Untuk itu, BKKBN telah mengerahkan tim pendamping keluarga yang terdiri dari bidan, penyuluh KB dan PKK sebagai tempat untuk bertanya dan mengeluh di tengah masyarakat. Sejauh ini, BKKBN telah mengerahkan sebanyak 600 ribu personel yang bertugas untuk menekan angka stunting menjadi di bawah 14 persen.
Pada kesempatan yang sama, Kementerian Kesehatan (Kemenkes) RI menyatakan telah mengganti anggaran untuk pemberian biskuit dan susu kotak ke seluruh posyandu menjadi pemberian produk protein hewani dalam rangka mempercepat penurunan stunting di Indonesia.
Hal tersebut disampaikan Wakil Menteri Kesehatan RI Dante S Harbuwono, dalam diskusi FMB9. Menurutnya, perubahan alokasi anggaran untuk pemberian produk makanan protein hewani kepada anak-anak di Indonesia dilakukan setelah melewati sejumlah kajian dengan menggandeng beberapa pihak terkait.
Hasil kajian tersebut mengerucut pada efek positif yang didapatkan dari pemberian makanan tambahan dalam bentuk protein hewani dibandingkan biskuit dan susu kotak. Kemenkes juga telah melakukan sejumlah terobosan dalam rangka percepatan penurunan stunting di Indonesia, salah satunya adalah deteksi stunting sejak dini.

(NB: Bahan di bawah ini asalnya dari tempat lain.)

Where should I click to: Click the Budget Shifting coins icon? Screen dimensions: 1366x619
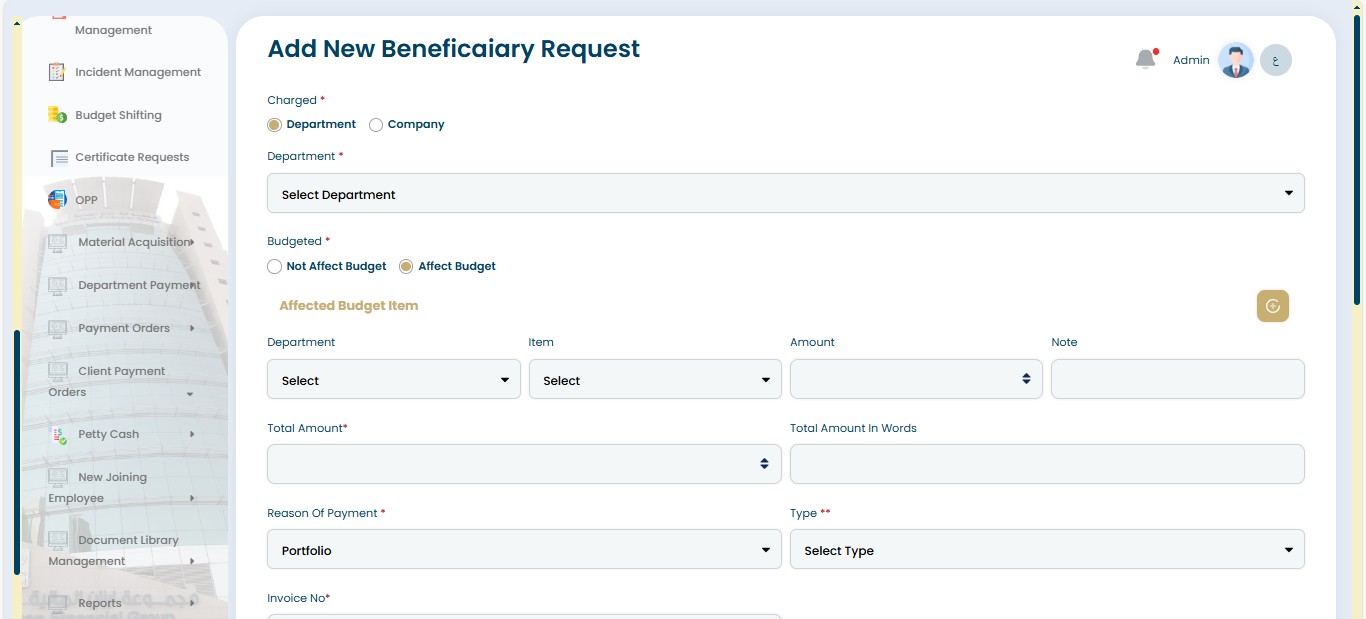tap(57, 115)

Kemenkes juga membagikan alat pemindai ultrasonografi (USG) di hampir 52 persen puskesmas di seluruh Indonesia. USG dilakukan saat kehamilan untuk mengecek gejala-gejala pada janin bayi. Ketika janin bayi terindikasi tidak berkembang maka dilakukan intervensi dengan pemberian kalori yang cukup, energi dan gizi yang cukup pada ibu hamil tersebut sehingga tubuh janinnya menjadi lebih baik.
Kemenkes RI juga membagikan perangkat Antropometri, alat untuk menimbang dan mengukur tinggi badan yang baik dan berstandar WHO di posyandu-posyandu seluruh Indonesia. Pemberian fasilitas itu seiring dengan revitalisasi sekira 200 ribu posyandu di seluruh Indonesia sebagai urgensi yang harus dilakukan untuk mempercepat penurunan stunting.

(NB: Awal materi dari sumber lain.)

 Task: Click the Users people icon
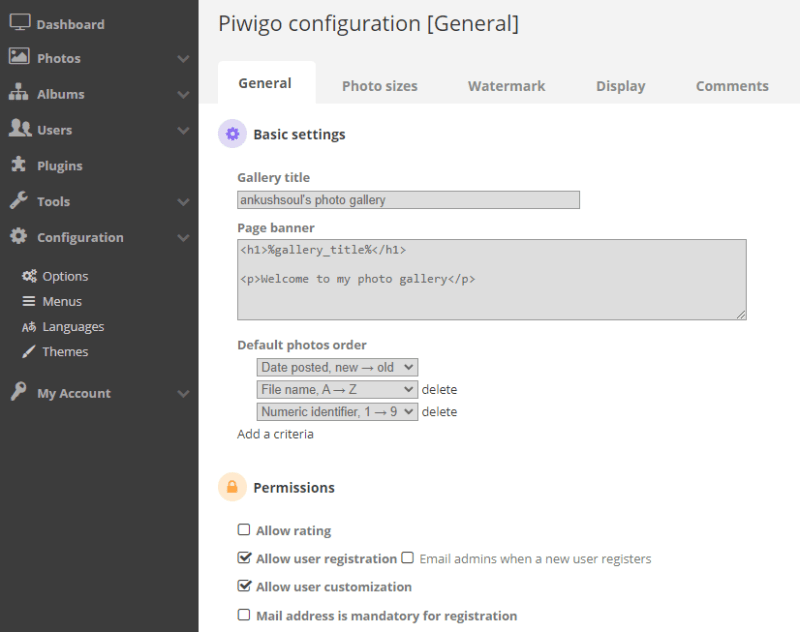(19, 129)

Bagaimana pengalaman daerah? Pemerintah Kota Surabaya menunjukkan komitmen tegas dalam upaya menurunkan angka stunting di wilayah tersebut. Salah satunya adalah Kepala Dinas Kesehatan yang harus siap mengundurkan diri jika tak mampu menurunkan angka stunting.
Demikian disampaikan Wali Kota Surabaya Eri Cahyadi dalam dialog FMB9 tersebut. "Setiap tahun kami menyediakan surat pernyataan jabatan, ada kontrak kinerja bahwa kalau angka stunting tidak turun, maka 'saya akan mengundurkan diri dan melepas jabatan sebagai kepala dinas'," kata Eri Cahyadi.

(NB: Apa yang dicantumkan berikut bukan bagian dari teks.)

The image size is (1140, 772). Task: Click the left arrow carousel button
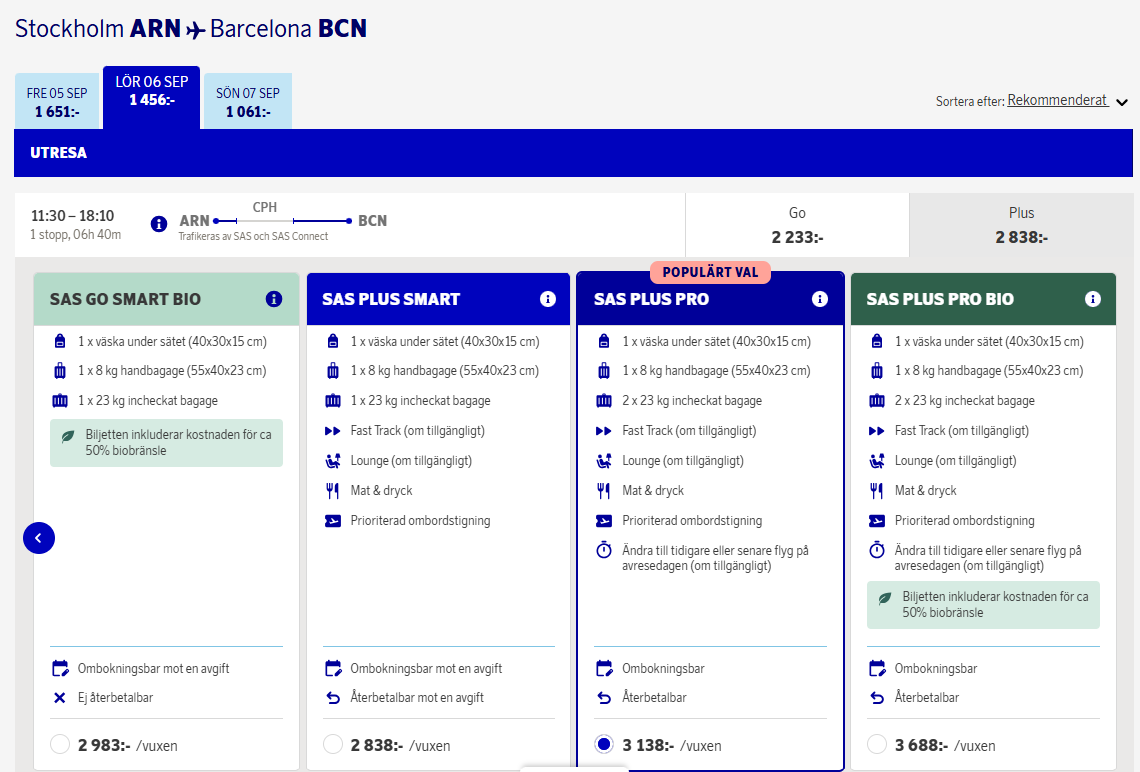click(x=39, y=538)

Sejauh ini, Eri mengungkapkan, pihaknya berhasil menurunkan angka stunting di angka 600 anak. Hingga akhir tahun, pihaknya menargetkan turun menjadi 150 anak.
Adapun, menurut Wali Kota Surabaya, kelengkapan data dan kedekatan dengan masyarakat menjadi kunci keberhasilan Pemerintah Kota Surabaya dalam menurunkan angka stunting di wilayah tersebut. Sebagai wali kota, Eri menyampaikan, dirinya harus tahu berapa jumlah bayi yang lahir per hari di seluruh wilayah kota Surabaya. Sebab dia menyadari, bayi lahir di fasilitas yang berbeda seperti klinik, bidan, puskesmas hingga rumah sakit.
Dari data yang didapatkan tersebut, barulah pihaknya menyusun strategi dan arah kebijakan. Di mana salah satunya dengan menghidupi nilai-nilai Pancasila yakni semangat gotong royong. Seperti melibatkan sebanyak 45 ribu pendamping dari masyarakat termasuk juga orang tua asuh bagi para keluarga stunting yang tak mampu.